_THINGS TO DO_
A) List every output field name that the transform function in the CloverDX error-handling article assigns a value to.
B) Reproduce the part of the CloverDX error-handling article between "Poor data quality, format" and "handle runtime errors.", inclusive.
C) Pick up the CloverDX error-handling article after its final sentence and keep writing it.

*** PASSAGE PROVIDED

Poor data quality, format changes and unreachable data sources are just a few examples of runtime problems that can wreak havoc on a seemingly robust data pipeline. Good data pipeline design needs to address these unexpected situations.
CloverDX 5.6 introduces a new tool to allow you to handle errors that occur when running your transformations. CTL – our language for writing your own mapping or business logic – now includes a try-catch statement that improves your ability to capture and handle runtime errors.
Try-catch statements are familiar to most programmers as they are part of many common programming languages including C#, Java, Python etc. For the non-programmer, a try-catch statement allows you to wrap potentially dangerous code in a try block, and it something goes wrong, to manage that condition in the catch block. The basic structure of the statement looks like this:
try {
// potentially dangerous code
} catch {
// handle errors and react gracefully
}
In CloverDX prior to version 5.6 we used callback functions like transformOnError to implement similar functionality. While the end result was similar, try-catch allows for more natural handling of errors and the exceptions provide more information about the error than what was available with callback functions. Error-handling callbacks are still supported, so if you have older graphs that rely on them, they will continue running without any changes.
Let’s now have a look at how to use exceptions on a simple example – a graph that is loading a set of transaction data files into a warehouse.
The input files come from multiple places, perhaps different sales regions. Most might look like this:
But there are a few sales regions that produce account numbers that have an embedded “-“
Our target warehouse for this data requires the account number to be numeric, so mapping from the source data structure to warehouse data structure must include code that removes the dash. The CTL code for this might look like this:
function integer transform() {
$out.0.trans_id = $in.0.Transaction_id;
$out.0.trans_type = $in.0.Transaction_type;
$out.0.amount = $in.0.Amount;
$out.0.trans_time = $in.0.Time;
$out.0.account_id = str2long(replace($in.0.Account_number, "-", ""));
return ALL;
}
We’ve mapped all out source fields to our target fields, and we have taken care to examine the incoming account number and remove a “-“ if it occurs before converting it to a number.
Based on what we know about the data so far, the code above will handle the difference in account number format.
However, let’s consider a case where input data is malformed, and the account number contains other non-numeric characters. If we try to run the above code with an account number like that – “1000#96312406” for example – we’ll get following error in our graph log:
In such cases we want to capture the error and reject the input record since we cannot assume that the account number will be correct if the non-numeric characters will be removed.

******
*** STORED DATA

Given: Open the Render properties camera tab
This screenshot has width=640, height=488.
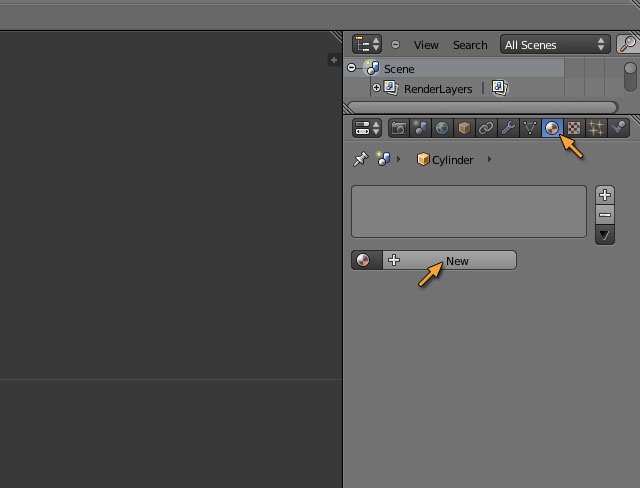Looking at the screenshot, I should point(399,128).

******

_RESPONSES FOR EACH TASK_
A) trans_id, trans_type, amount, trans_time, account_id

B)
Poor data quality, format changes and unreachable data sources are just a few examples of runtime problems that can wreak havoc on a seemingly robust data pipeline. Good data pipeline design needs to address these unexpected situations.
CloverDX 5.6 introduces a new tool to allow you to handle errors that occur when running your transformations. CTL – our language for writing your own mapping or business logic – now includes a try-catch statement that improves your ability to capture and handle runtime errors.

C)
We can easily use try-catch block to catch any error that occurs during the value conversion:
function integer transform() {
$out.0.trans_id = $in.0.Transaction_id;
$out.0.trans_type = $in.0.Transaction_type;
$out.0.amount = $in.0.Amount;
$out.0.trans_time = $in.0.Time;
try {
$out.0.account_id = str2long(replace($in.0.Account_number, "-", ""));
} catch (CTLException e) {
$out.1.* = $in.0.*;
$out.1.error_message = "Error converting account_id.";
return 1;
}
return 0;
}
Since in such cases we always want to know that such an invalid value occurred in the source data, we have connected the second output port of the Reformat component to a FlatFileWriter so that we can capture the error message. We use “error” metadata on this port – same metadata as on input, but with one additional field called error_message that can be used to capture error. Our graph looks like this after this change:
In the catch statement we then copy all data from input port to the error output and write our custom error message. We also need to make sure that at the end of the transform function we only write data into the first port instead of the second (error) port.
When we now run our graph, all records with invalid account numbers will be rejected:
In the catch statement we also have access to a CTLException record which provides additional details about the error that can be useful when handling the exception – for example more detailed error message, location in code and more. See more details in our documentation here.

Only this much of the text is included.